_What you need to do_
Could each entry below be written out exactly, with every picture dropped?

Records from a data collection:
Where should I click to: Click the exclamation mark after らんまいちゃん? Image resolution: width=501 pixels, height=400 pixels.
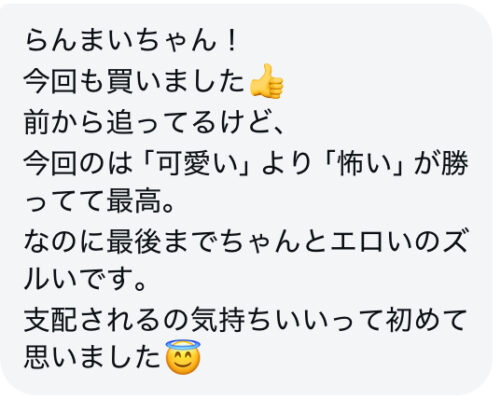(x=230, y=41)
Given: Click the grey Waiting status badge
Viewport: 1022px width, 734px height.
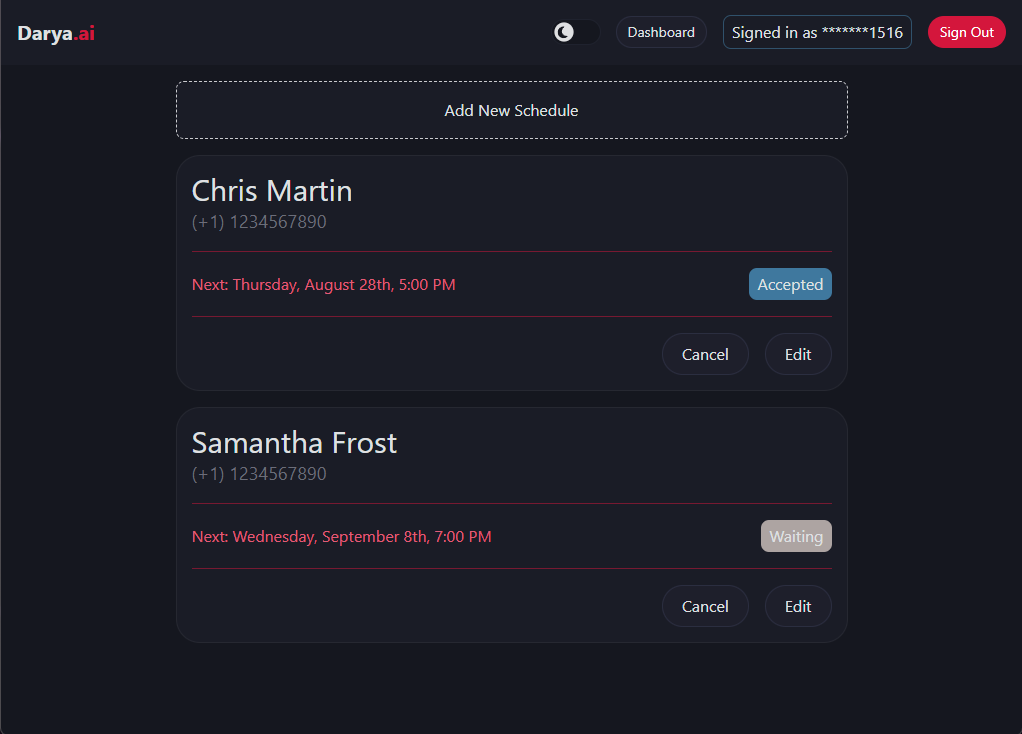Looking at the screenshot, I should 796,536.
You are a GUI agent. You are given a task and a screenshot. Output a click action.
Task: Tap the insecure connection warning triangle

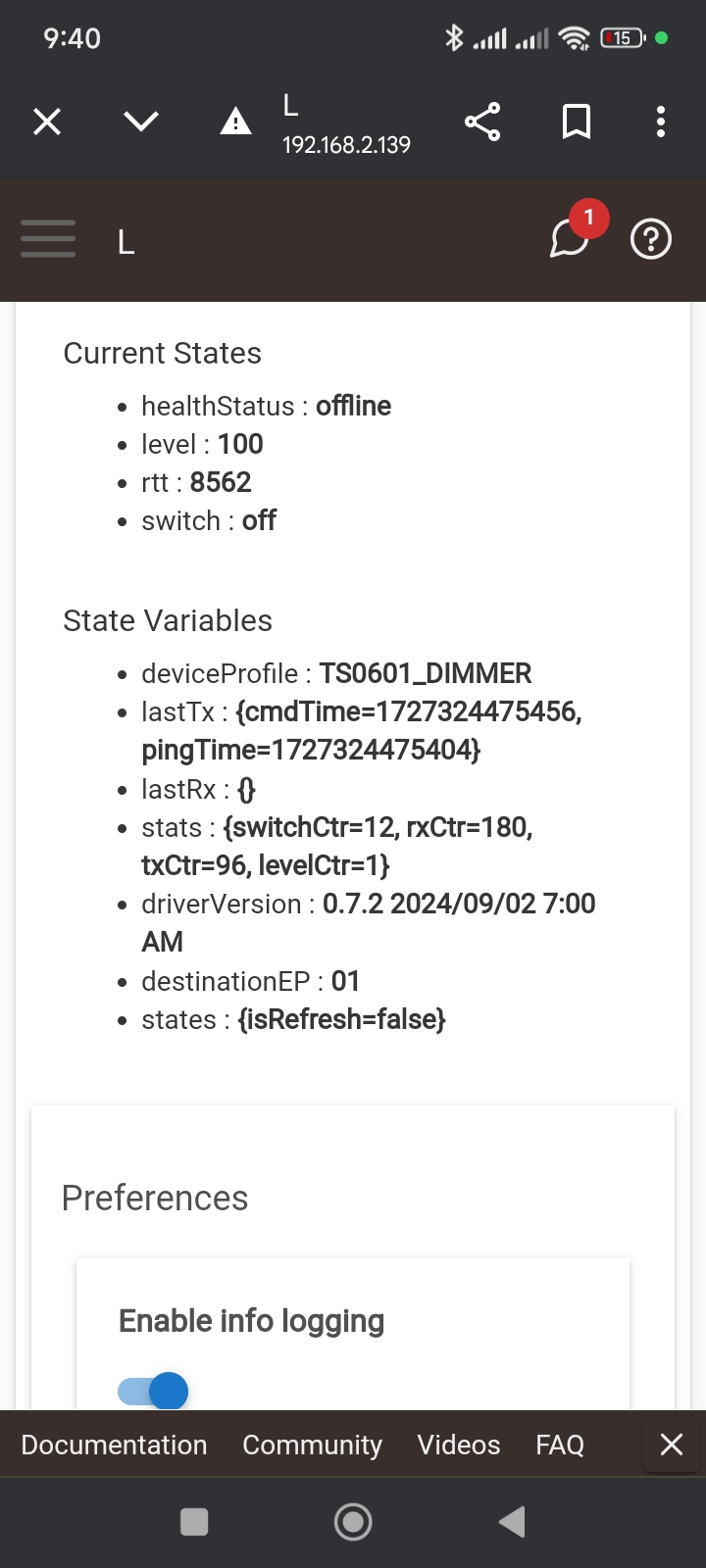[235, 122]
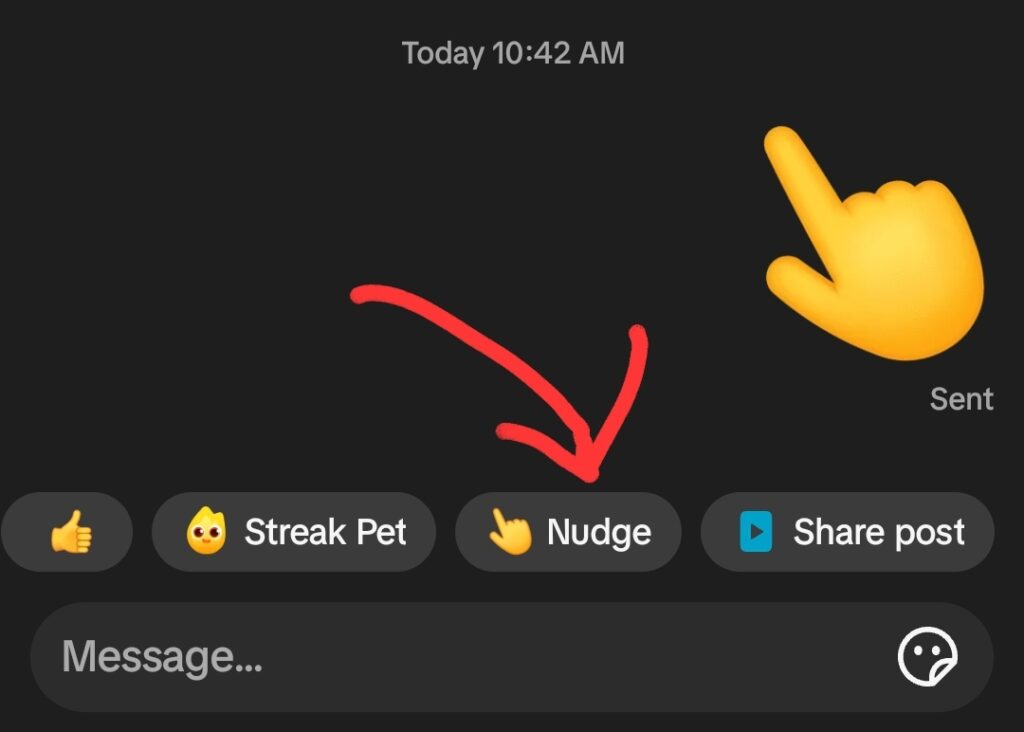Tap the Nudge quick action chip
Viewport: 1024px width, 732px height.
tap(568, 532)
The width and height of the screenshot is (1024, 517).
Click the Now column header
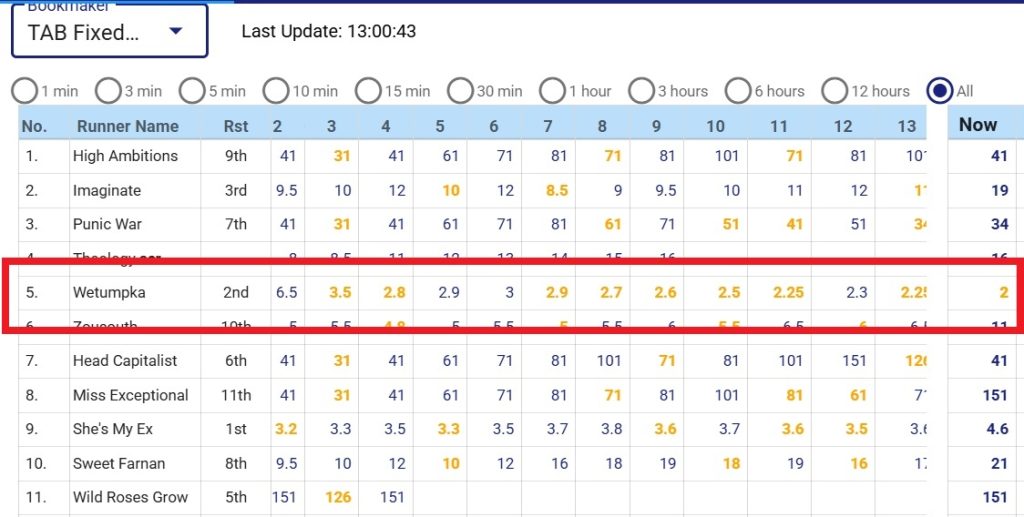coord(978,125)
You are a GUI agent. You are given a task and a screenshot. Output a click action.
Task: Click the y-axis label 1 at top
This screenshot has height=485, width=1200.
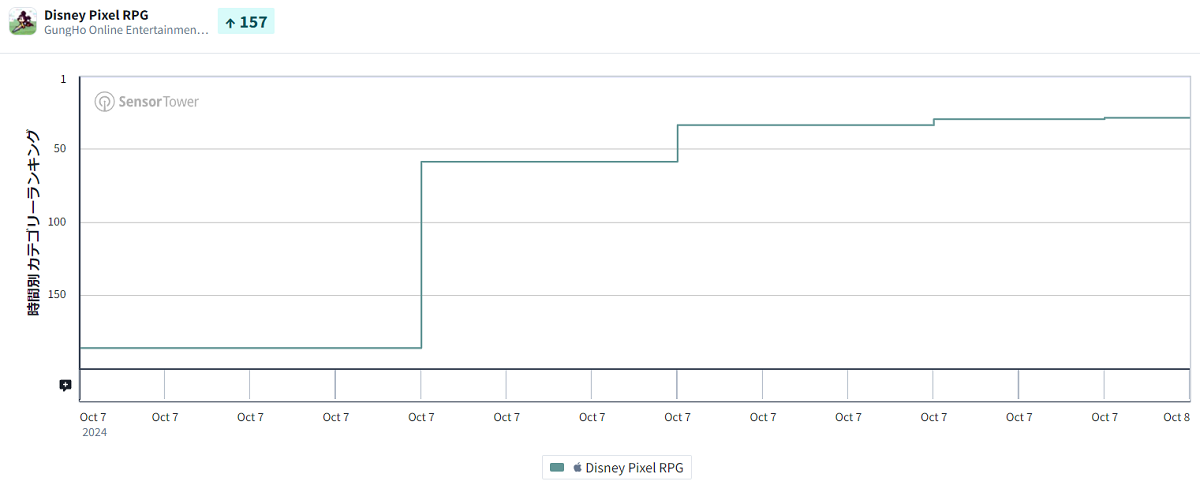(63, 78)
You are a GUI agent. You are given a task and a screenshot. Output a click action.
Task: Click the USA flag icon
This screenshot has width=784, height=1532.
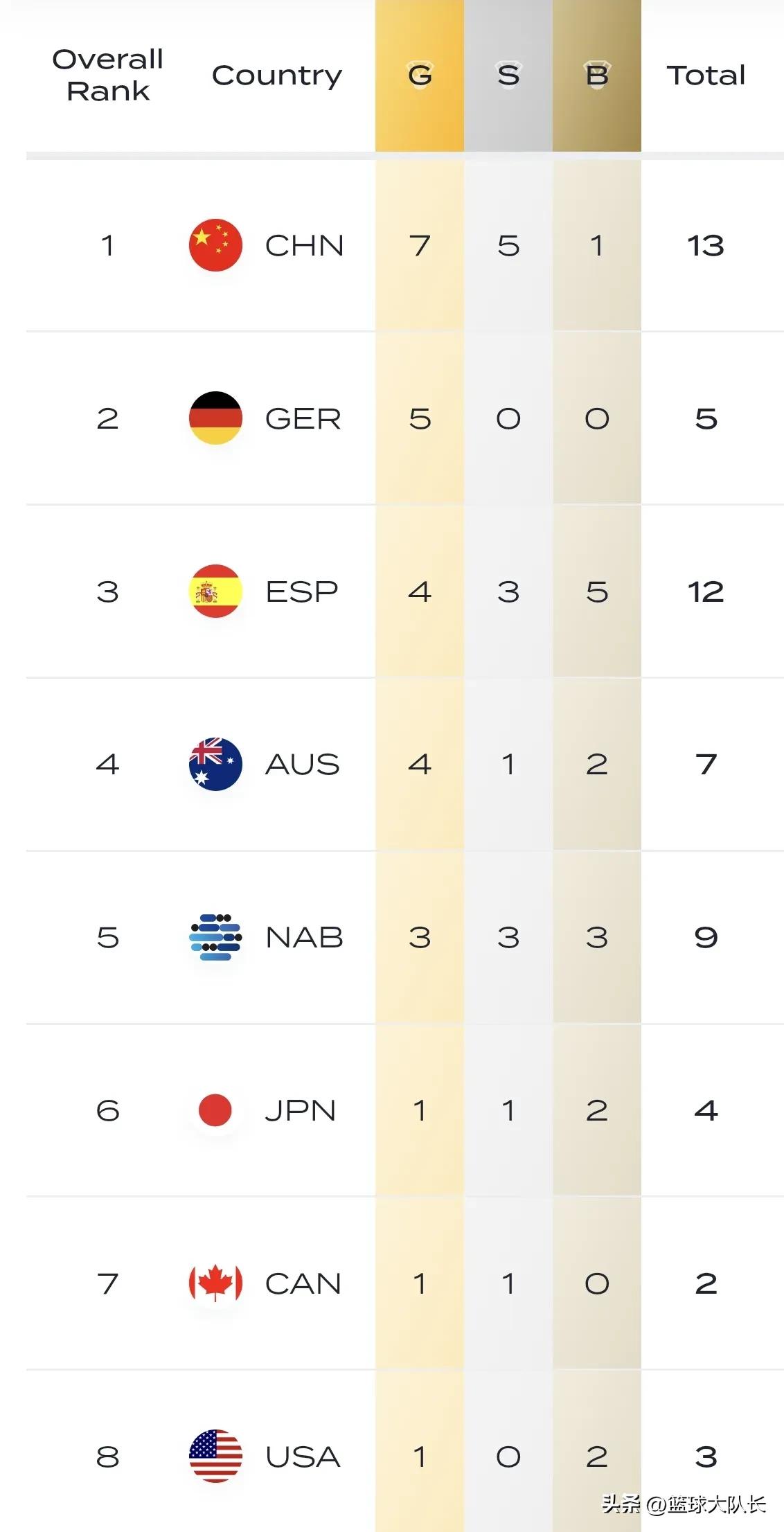(215, 1456)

_Your response_
Where should I click to: Click the exclamation mark after らんまいちゃん? Image resolution: width=501 pixels, height=400 pixels.
(x=230, y=41)
Given: Click the grey Waiting status badge
Viewport: 1022px width, 734px height.
Looking at the screenshot, I should 796,536.
You are a GUI agent. You are given a task and a screenshot. Output a click action.
Task: Tap the insecure connection warning triangle

[235, 122]
Tap the Nudge quick action chip
Viewport: 1024px width, 732px height.
tap(568, 532)
The width and height of the screenshot is (1024, 517).
Click the Now column header
coord(978,125)
You are a GUI agent. You are given a task and a screenshot. Output a click action.
Task: Click the y-axis label 1 at top
This screenshot has height=485, width=1200.
(63, 78)
You are a GUI agent. You are given a task and a screenshot. Output a click action.
Task: Click the USA flag icon
This screenshot has width=784, height=1532.
(215, 1456)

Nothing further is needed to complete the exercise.